Research Residency February 2016 – Joanna Peace

Research Residency February 2016 – Joanna Peace

Project A – warm. Full.

I had been trying to find a way back to Project Ability since finishing a six-month project with them in May 2015. Returning to the ReConnect studio as an artist rather than a tutor has been a happy challenge. A colourful puzzle. What is the magic that happens daily in those studios? I began by opening myself to the currents of the studio, how it works as a shared and individualised mesh of negotiated spaces and rhythms, and what my place within it, though temporary, might be.

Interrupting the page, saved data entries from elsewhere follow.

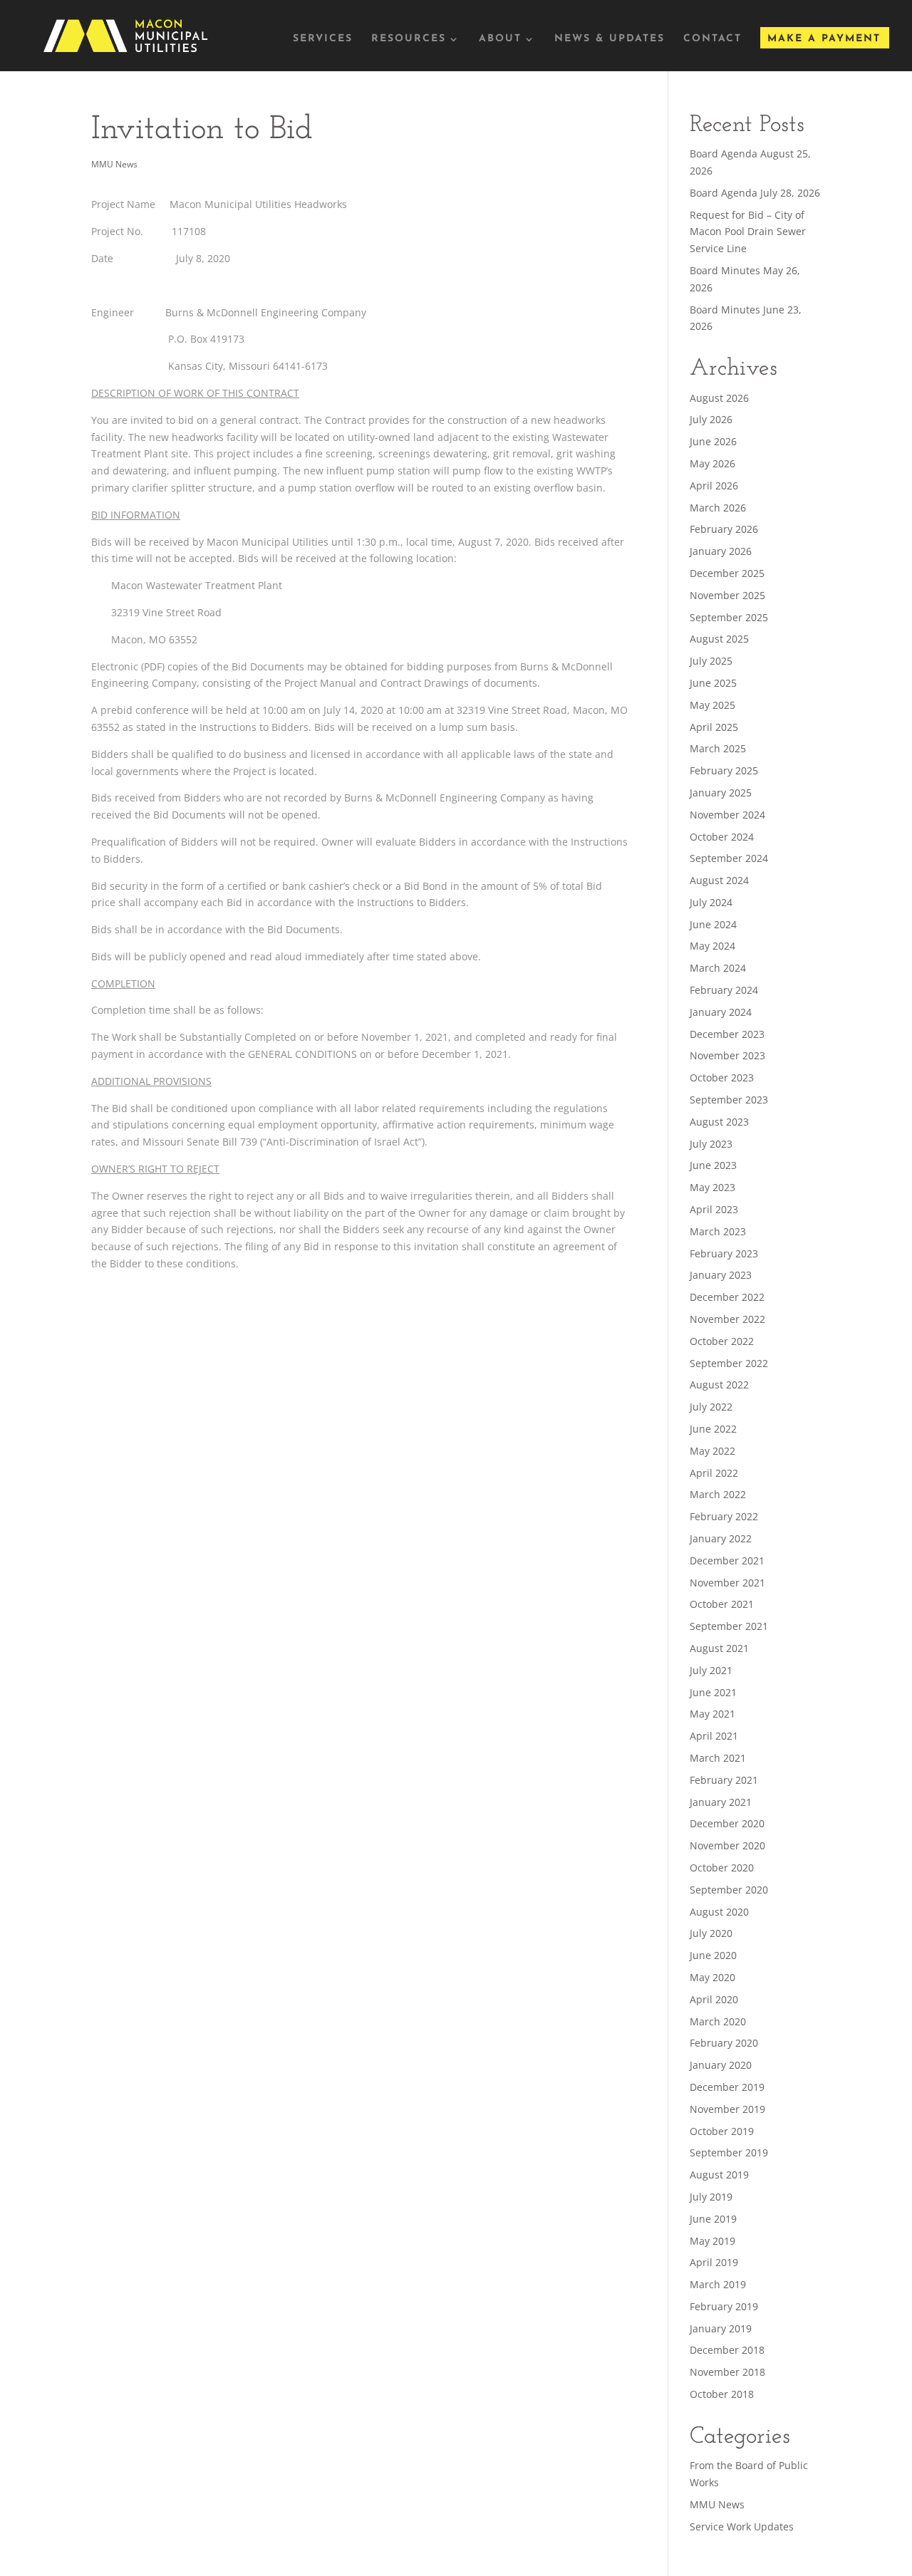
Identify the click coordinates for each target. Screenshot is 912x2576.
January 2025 (721, 792)
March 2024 (718, 968)
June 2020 (713, 1955)
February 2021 (724, 1780)
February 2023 (724, 1253)
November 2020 (727, 1845)
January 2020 (721, 2065)
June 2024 (713, 924)
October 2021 (722, 1604)
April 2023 (714, 1209)
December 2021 (727, 1560)
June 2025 (713, 683)
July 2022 (711, 1406)
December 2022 (727, 1297)
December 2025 (727, 573)
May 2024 (712, 945)
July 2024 (711, 902)
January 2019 (721, 2328)
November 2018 (727, 2372)
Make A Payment (824, 38)
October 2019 (722, 2131)
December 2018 (727, 2350)
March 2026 (718, 507)
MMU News (114, 164)
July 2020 (711, 1933)
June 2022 (713, 1428)
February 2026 (724, 529)
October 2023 (722, 1077)
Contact (712, 39)
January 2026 (721, 551)
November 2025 (727, 595)
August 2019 (719, 2174)
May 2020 (712, 1977)
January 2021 (721, 1802)
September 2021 (729, 1626)
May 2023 (712, 1187)
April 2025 (714, 727)
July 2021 (711, 1670)
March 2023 (718, 1231)
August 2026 (719, 398)
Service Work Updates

I had been lonely working at home. The days of January felt especially short with few human faces to fill them. The best thing about my cubby hole at the edge of the ReConnect studio was the empty chair that fellow artists would fill and offer stories, and advice, and recommendations for TV shows and books, and ask “just what is it you’re doing?”. Another best thing were the white walls onto which I could stick emergency yellow, baby blue and apple green post-it notes of thoughts lest they fly away and experiments in type and collage. Another best thing was entering the studios and having smiles met with smiles met with generous expanses of colour and line.

Gifts I received – Cathedral, a book of short stories by Raymond Carver. Yellow-topped mountains painted calmly into a Canadian lake. A raspberry ink box and a slice of spongy carrot cake.

Mostly it was words I worked with during this residency. Words heard and read and conjured then scattered to walls, to notebooks, to the floor, out of mouths and into the bin. With a big box of old Letraset I could stretch and repeat words into time as I rubbed them on to sheets of coloured sugar paper where they could then take up physical space (the further from my laptop the better). These words placed map-like across the wall formed patterns of meaning and attempts at order – a studio cosmos. “The cosmos … is a tingling in the spine, a memory of falling from a great height” – from Cosmos, written and presented by Carl Sagan.

Trust the triangle. Three points of contact was the genesis of a collaboration with Simon McAuley, ReConnect artist, photographer and friend. Simon used the climbing analogy of three points of contact to describe how he navigates the daunting task of a drawing. We decided to spend five days finding points of contact and passing, repetition and routine within the studios, and through writing exercises the architecture and objects we studied took on distinctive gestures, sounds and personalities.

‘That’s a funny story, Rita says, but I can see she doesn’t know what to make of it. I feel depressed. But I won’t go into it with her. I’ve already told her too much. She sits there waiting, her dainty fingers poking her hair. Waiting for what? I’d like to know. It is August. My life is going to change. I feel it.’  – from Fat by Raymond Carver.

Murmer…crescendo…murmer. Rumours of cats are flying around the studio these days. Over the next few months I will be working with Luke Shaw and Project Ability artists on a publication of their writing and image-making. The launch of this will coincide with the opening of ‘Cats’, a group show in the Project Ability gallery.